Make Bulk Product Updates
As a larger Amazon seller, you need to have a way to make bulk edits, or updates to your products. It would take way too much time to manually make changes to attributes, colors, size, etc. to hundreds or more products. This is especially true if you make changes almost daily.
Manually making changes also leave room for human error. These errors are hard to catch and can lead to inaccurate listings on Amazon for your products.
Save yourself time and ensure data consistency by having a way to edit your items in bulk.
List to Amazon With a Product Information Management (PIM) Application
Many sellers might look to Excel to provide a central location where they can manage their product data for their Amazon listings. But due to Excel’s limitations, you’re probably managing multiple spreadsheets of your different product types. It’s inefficient to make bulk edits, build product attributes, and define collections.
Managing your Amazon product listings in Excel quickly becomes messy and complicated. And, you can’t directly push your listings to Amazon from it.
Instead, sellers should use a designated Product Information Management (PIM) application that is built just for managing your product data. The main benefit of using a PIM is that it provides one location where you can upload, edit, and then push your product listings directly to marketplaces like Amazon.
A PIM allows you to exercise product information management best practices of your Amazon listings that we mentioned above.
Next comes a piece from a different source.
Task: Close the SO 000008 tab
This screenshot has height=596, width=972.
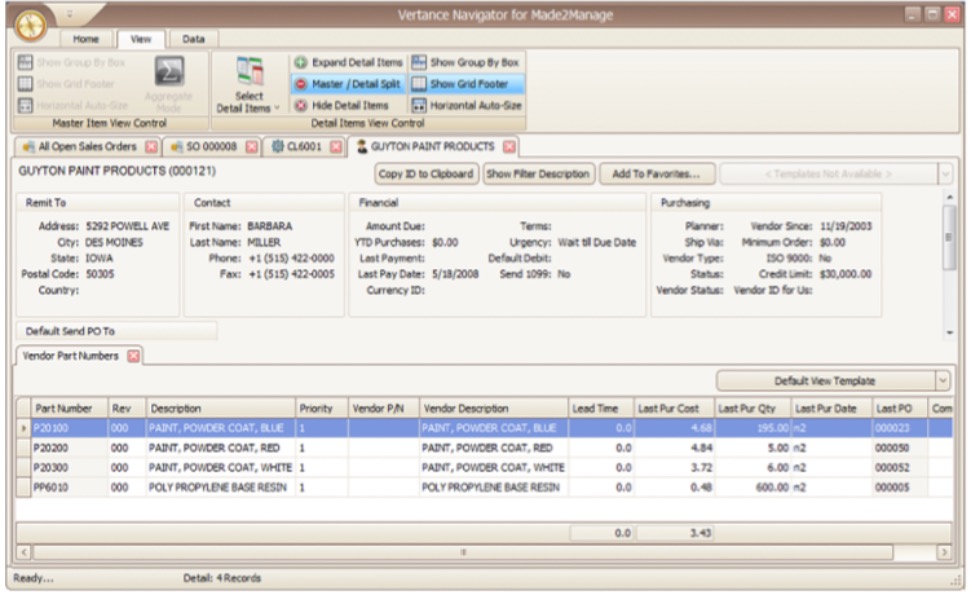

You’ll be able to:
- Add category-specific attributes to Amazon product listings
- Create collections of Amazon product listings by product type, season, etc.
- Make bulk edits to product for price changes and data normalization
- Push products directly to Amazon and verify within PIM that Amazon listings are correct
With a PIM application, you can ensure that you list consistent, accurate, and high quality listings to Amazon. Customers will thank you by purchasing your product. Read more about why you need a product information system.
There are different types of PIM applications out there to evaluate, everything from enterprise to basic and free. Picking one just depends on your unique needs as a seller.
If you’re interested in learning more about PIM solutions, check out nChannel’s PIM application.
What to Do Next
Creating rich, high quality product listings is vital to your selling success on Amazon. Following these best practices can help you create and better manage your Amazon listings.